• _PAGE_
● ● ● ● ● ● ●

The fight of Swiss SMEs
against the bogus self-employment
of foreign providers

The draft from Brussels would only half-heartedly support the fight of Swiss SMEs against so-called self-employed workers, who have been crossing the border in droves after the introduction of the free movement of persons in order to work here at lower prices and under worse working conditions than the Swiss (point 14). The seven-day registration period required by the Swiss authorities to check whether a company is really self-employed is to be reduced to “a maximum of four working days”, although Switzerland would still be able to demand the relevant documents and, if necessary, a deposit. In this respect, Switzerland would not be bound by the EU law on the posting of workers or any amendments to it.

● ● ● ● ● ● ●

• _SUPPLIED INFORMATION_
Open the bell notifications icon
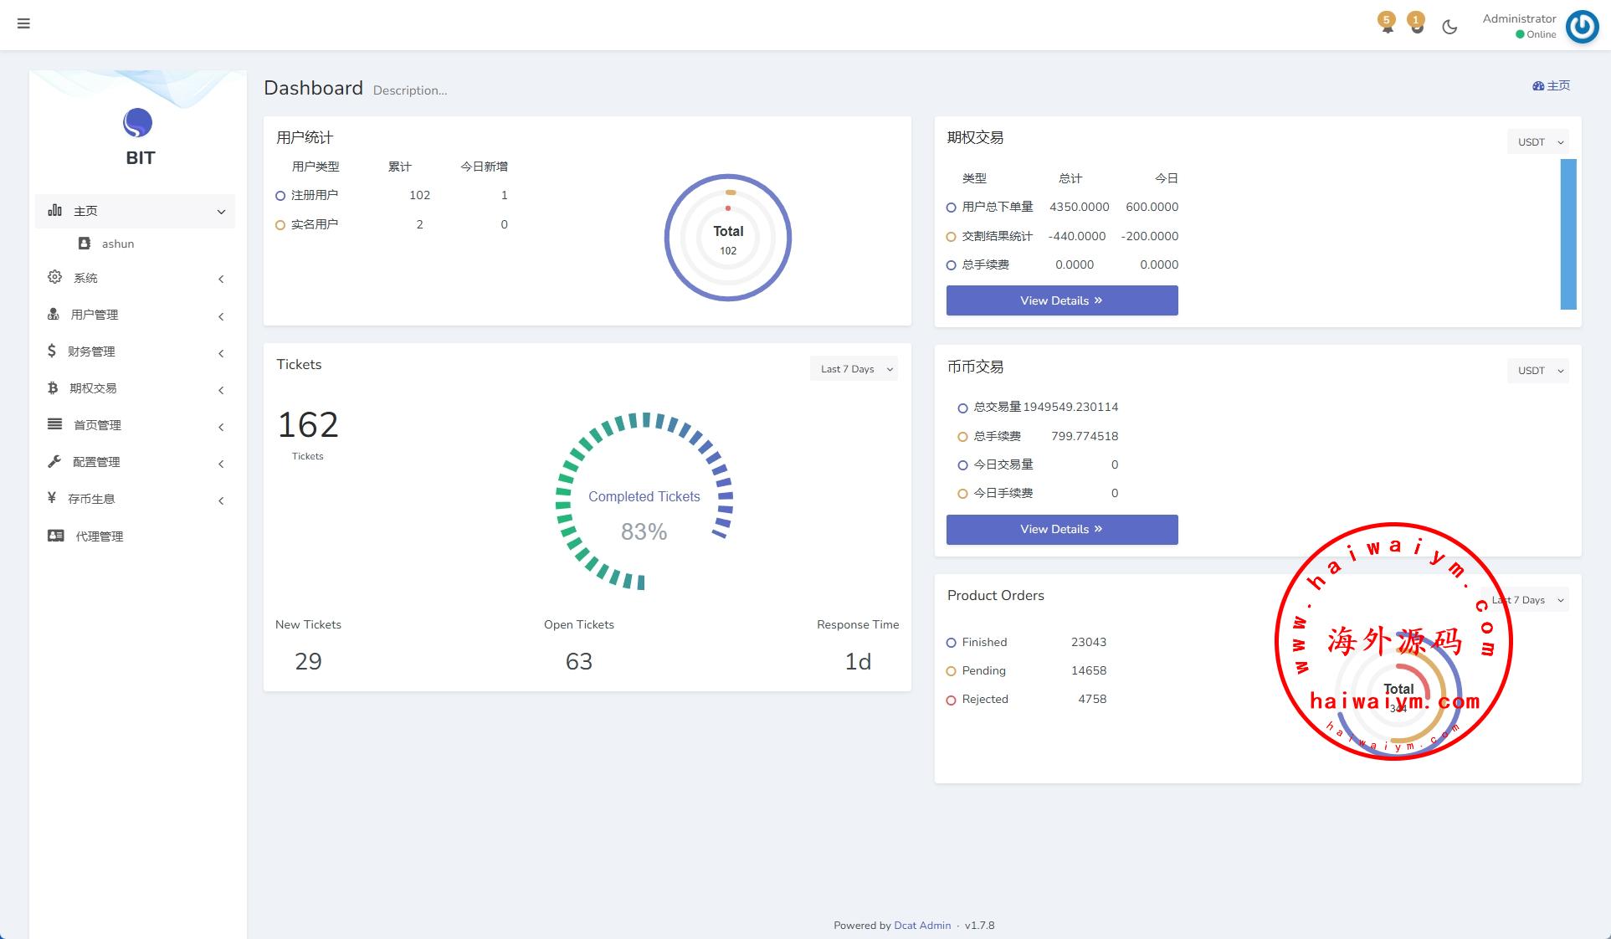 coord(1388,25)
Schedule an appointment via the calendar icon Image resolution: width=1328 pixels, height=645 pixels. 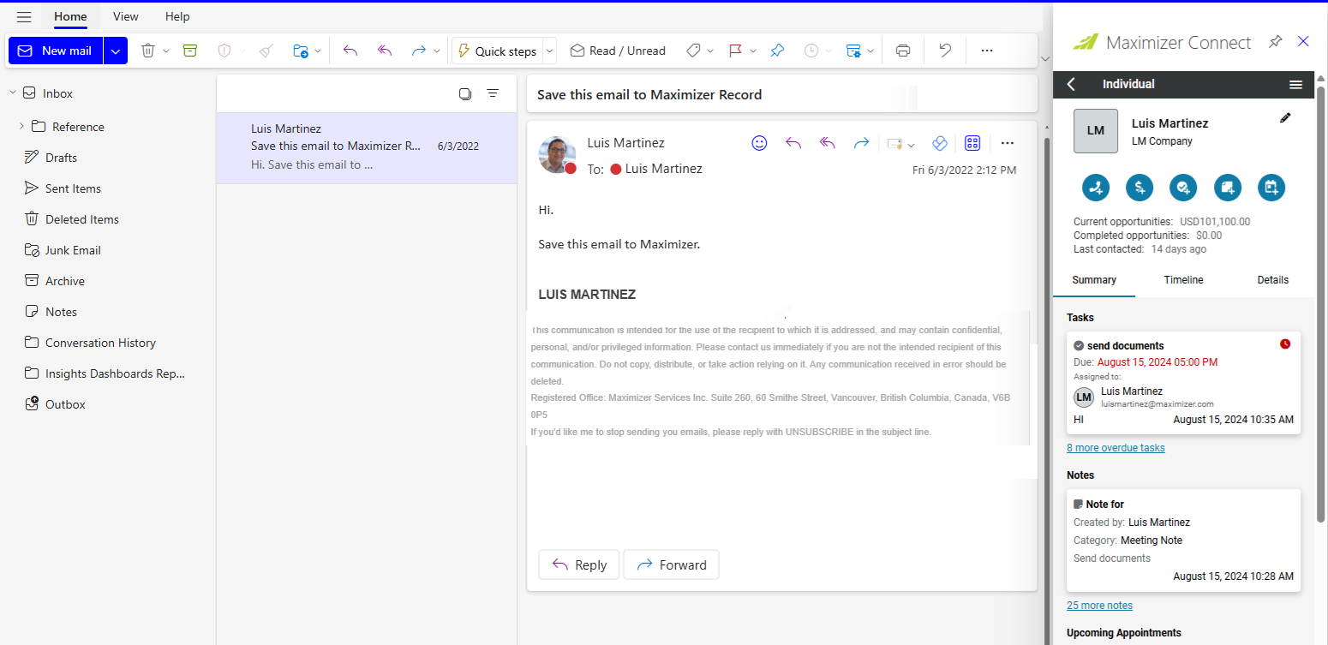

● ● ● ● ● ● ●

• _SET PROBLEM_
Decide whether each statement agrees with the text on bogus self-employment. Answer yes or no and quote the deciding words from that text. (a) The draft would shorten the registration period to at most four working days. (b) Under the draft, Switzerland could no longer ask for a deposit. (c) The draft would bind Switzerland to the EU law on the posting of workers. The listing plays no part in this work.

• _WRITTEN RESPONSE_
(a) Yes: "The seven-day registration period required by the Swiss authorities to check whether a company is really self-employed is to be reduced to “a maximum of four working days”"
(b) No: "Switzerland would still be able to demand the relevant documents and, if necessary, a deposit"
(c) No: "Switzerland would not be bound by the EU law on the posting of workers or any amendments to it"